Inzwischen ist ja schon einiges zur Begründung des Freispruchs des Kollegen Lucas geschrieben/berichtet worden, wobei sich der „Ärger“ der meisten Kommentatoren auf der Grundlage des Berichts von Spiegel-online an der Art und Weise entzündet, wie der Freispruch begründet worden ist und wie sich der Kammervorsitzende „aufgeführt“ hat. Der Kollege Feltus fragt sich z.B. „Was für Richter gibt es in Augsburg? Zweifelhafte mündliche Urteilsbegründung“. Der Kollege Hoenig sieht Augsburg hinter der Demarkationslinie.

In der Tat: Auch „meinem“ Prozessbeobachter – es handelt sich übrigens um meinen Sozius Dr. David Herrmann, der das Verfahren für die ARGE Strafrecht im DAV „begleitet“ hat – ist die „Gift und Galle“ sprühende Begründung aufgefallen, in der auch wir – wohl wegen des Begriffs „Augsburger Puppenkiste“ unser Fett wegbekommen haben (Letzteres freut mich, weil es zeigt, dass das Blog offenbar auch in Augsburg gelesen wird).

Bevor ich das zusammenfasse aus der mündlichen Urteilsbegründung, was mir wichtig erscheint, vorab zwei Dinge:

  1. Spiegel-online berichtet: „Das Gericht habe auch gerügt, dass Lucas „jede Möglichkeit zur Deeskalation [habe] vergehen lassen„. Das hat mich am meisten erstaunt/erschreckt. Denn das ist ja wohl noch immer das gute Recht eines jeden Angeklagten. Oder?
  2. Und: Das, was von der Urteilsbegründung berichtet wird, macht mir den Eindruck, als habe das Gericht Schwierigkeiten mit dem Freispruch. Denn wie anders soll man eine Formulierung verstehen, in der darauf hingewiesen wird, dass der Freispruch auch nicht der erwartete sei, sondern einer, der nur knapp wegen des Grundsatzes in dubio pro reo ergehe. Was ist ein knapper Freispruch? Es ist ein Freispruch und m.E. sollte eine Kammer die Größe haben, diesen Freispruch nicht zu kommentieren. Ganz oder gar nicht. Es hat für eine Verurteilung nicht gereicht. Dann muss ich frei sprechen. Basta! Und m.E. ohne Kommentar. So hört es sich an wie: Wir hätten Sie ja lieber verurteilt, aber leider ging es nicht.

Zur Sache – und darauf will ich mich beschränken, da zur „Stimmungsmache“ der Kammer schon berichtet ist – zitiere ich aus dem „Prozessbericht“ meines Kollegen:

„Der festgestellte Sachverhalt lasse sich wie folgt zusammenfassen: Am 1. HV-Tag habe es ein Gespräch der Verfahrensbeteiligten gegeben. Diese seien aber vom Revisionsvortrag des Angeklagten klar zu trennen. Denn in dem Gespräch sei es nur um die Vorstellungen der StA gegangen. Die Zeugenaussagen seien hierzu unterschiedlich. Der Sitzungsbericht habe zur Aufklärung beigetragen.

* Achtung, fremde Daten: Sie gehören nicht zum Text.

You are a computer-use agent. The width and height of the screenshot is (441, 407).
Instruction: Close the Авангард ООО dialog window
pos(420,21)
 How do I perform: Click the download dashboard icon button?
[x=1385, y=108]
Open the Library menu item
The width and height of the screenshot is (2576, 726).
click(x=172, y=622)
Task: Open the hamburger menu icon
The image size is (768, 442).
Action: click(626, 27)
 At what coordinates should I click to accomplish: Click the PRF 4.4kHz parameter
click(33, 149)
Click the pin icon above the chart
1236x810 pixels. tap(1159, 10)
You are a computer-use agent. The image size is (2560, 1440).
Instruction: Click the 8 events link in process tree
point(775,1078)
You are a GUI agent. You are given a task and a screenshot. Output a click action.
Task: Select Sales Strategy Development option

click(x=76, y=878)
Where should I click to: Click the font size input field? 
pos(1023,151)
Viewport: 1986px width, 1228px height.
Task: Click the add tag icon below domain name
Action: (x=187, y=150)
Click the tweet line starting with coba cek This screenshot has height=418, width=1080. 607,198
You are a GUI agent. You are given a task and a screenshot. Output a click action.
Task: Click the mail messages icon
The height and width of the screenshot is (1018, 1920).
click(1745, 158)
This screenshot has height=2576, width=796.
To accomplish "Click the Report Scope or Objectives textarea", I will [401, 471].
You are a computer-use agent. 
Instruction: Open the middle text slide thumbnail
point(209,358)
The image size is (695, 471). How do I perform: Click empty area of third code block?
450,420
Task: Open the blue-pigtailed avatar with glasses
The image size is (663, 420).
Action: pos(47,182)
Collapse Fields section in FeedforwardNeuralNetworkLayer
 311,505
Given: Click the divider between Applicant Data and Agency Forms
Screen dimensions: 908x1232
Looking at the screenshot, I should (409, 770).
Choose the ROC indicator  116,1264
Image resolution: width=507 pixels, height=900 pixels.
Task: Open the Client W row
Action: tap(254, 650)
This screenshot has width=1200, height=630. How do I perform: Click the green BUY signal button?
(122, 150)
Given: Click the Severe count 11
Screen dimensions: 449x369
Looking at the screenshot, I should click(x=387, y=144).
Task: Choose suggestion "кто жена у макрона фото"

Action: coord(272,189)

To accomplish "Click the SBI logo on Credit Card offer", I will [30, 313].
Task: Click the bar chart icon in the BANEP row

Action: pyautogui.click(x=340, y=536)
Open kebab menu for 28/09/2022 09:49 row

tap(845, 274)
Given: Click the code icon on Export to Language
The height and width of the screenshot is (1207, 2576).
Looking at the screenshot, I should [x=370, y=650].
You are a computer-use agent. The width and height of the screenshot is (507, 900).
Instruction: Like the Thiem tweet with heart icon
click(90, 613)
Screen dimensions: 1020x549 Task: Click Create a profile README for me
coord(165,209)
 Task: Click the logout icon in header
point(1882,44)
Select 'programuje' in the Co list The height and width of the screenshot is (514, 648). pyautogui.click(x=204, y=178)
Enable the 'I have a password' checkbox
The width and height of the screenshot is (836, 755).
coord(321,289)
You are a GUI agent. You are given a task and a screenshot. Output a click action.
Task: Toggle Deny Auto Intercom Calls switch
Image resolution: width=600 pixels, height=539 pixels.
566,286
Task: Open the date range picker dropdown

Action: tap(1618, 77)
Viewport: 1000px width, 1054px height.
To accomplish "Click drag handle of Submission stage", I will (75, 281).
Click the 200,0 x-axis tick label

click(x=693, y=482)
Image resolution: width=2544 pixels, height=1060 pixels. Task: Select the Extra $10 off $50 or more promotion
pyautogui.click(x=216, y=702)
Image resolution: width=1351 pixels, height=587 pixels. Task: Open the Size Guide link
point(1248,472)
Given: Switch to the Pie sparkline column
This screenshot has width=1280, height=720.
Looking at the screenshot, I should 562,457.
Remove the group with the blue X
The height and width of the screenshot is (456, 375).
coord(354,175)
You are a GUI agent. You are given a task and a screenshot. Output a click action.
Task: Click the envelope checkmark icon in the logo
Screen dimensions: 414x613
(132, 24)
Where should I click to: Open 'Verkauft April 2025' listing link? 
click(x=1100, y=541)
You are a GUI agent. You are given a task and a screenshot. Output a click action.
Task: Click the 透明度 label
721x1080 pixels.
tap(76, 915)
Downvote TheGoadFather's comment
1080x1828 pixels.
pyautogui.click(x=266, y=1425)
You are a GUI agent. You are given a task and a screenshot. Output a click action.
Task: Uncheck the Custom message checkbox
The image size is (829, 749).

Das Strafverfahren wäre sicher schon im Ermittlungsverfahren beendet gewesen, wenn der Sitzungsbericht früher vorgelegen hätte. Allerdings habe der Angeklagte Zahlen zum Strafmaß aus dem Dienstzimmer der Richter und nicht der Hauptverhandlung genannt. Wann dieses Gespräch stattgefunden hat, sei unklar.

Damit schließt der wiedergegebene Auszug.